TG belonged to BCS class IV drugs with low solubility and low permeability. As dissolution was a rate-limiting step for oral absorption of these drugs, it had been widely demonstrated that development of solubility could lead to a correspond enhancement in oral bioavailability (Leuner and Dressman 2000). Hence, the present study focused on the attempts to increase the dissolution rates of the drug. Finally, we successfully developed a TG-SD with an enhancement of 4.8-fold in oral bioavailability, relative to TG crystal. In addition, lipid-based formulation approaches may be successfully employed to enhance the uptake of drug in gastrointestinal tract for drugs class IV (O’Driscoll and Griffin 2008), such as microemulsion and self-emulsifying drug delivery systems. In recent years, it had been reported that various novel formulations that based on combined formulations (Venishetty et al. 2012; Faisal et al. 2013; Onoue et al. 2013; Siddiqui et al. 2013) enhanced the oral bioavailability via developing both solubility and permeability of drugs, and were expected to become optimized formulations of BSC class II/IV drugs.
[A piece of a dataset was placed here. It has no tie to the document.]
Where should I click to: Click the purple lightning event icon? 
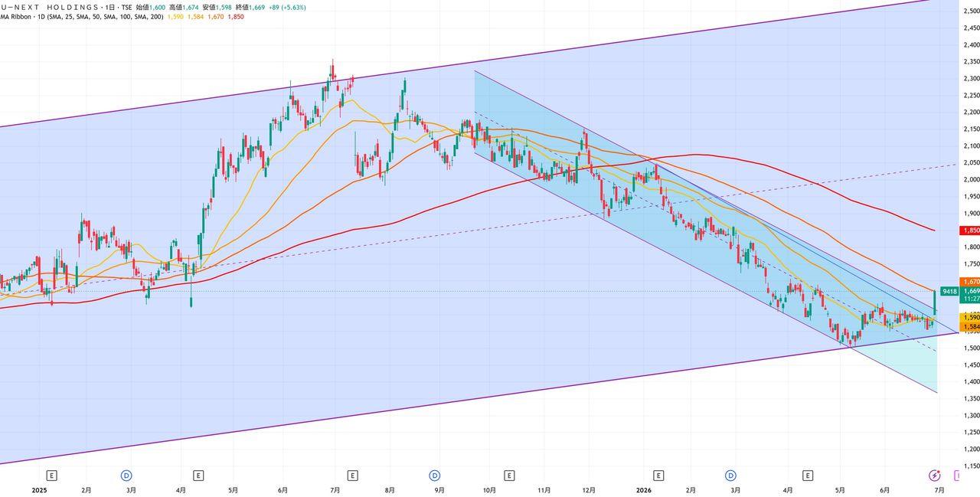[x=935, y=476]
Since formulation studies of TG had not been reported, further studies would be needed to screen formulations of TG using novel or conventional strategies, which aimed at improving the physicochemical properties and in vivo behavior of compounds.

4 Conclusion

Solid dispersion in the enhancement of aqueous solubility and oral bioavailability of poorly soluble drugs has been becoming prominent. In the present work, an innovative solid dispersion with mixed carrier for an aqueous insoluble drug, TG, is prepared by a solvent evaporation method. TG-SD could obviously improve the dissolution rate of TG in vitro and the oral bioavailability in vivo compared to plain drug. The results of characterization indicated that the enhancement of aqueous solubility and oral bioavailability can be attributed to the factors such as reduced particle size, amorphous form of drug, which resulted in the enhancement of dissolution rate and intestinal uptake. This formulation could be applied as a new, effective and viable option for enhancing the oral bioavailability of TG. In the future, we are going to optimize the strategies for lipid-based formulations to develop an optimal oral formulation with the higher oral bioavailability of TG.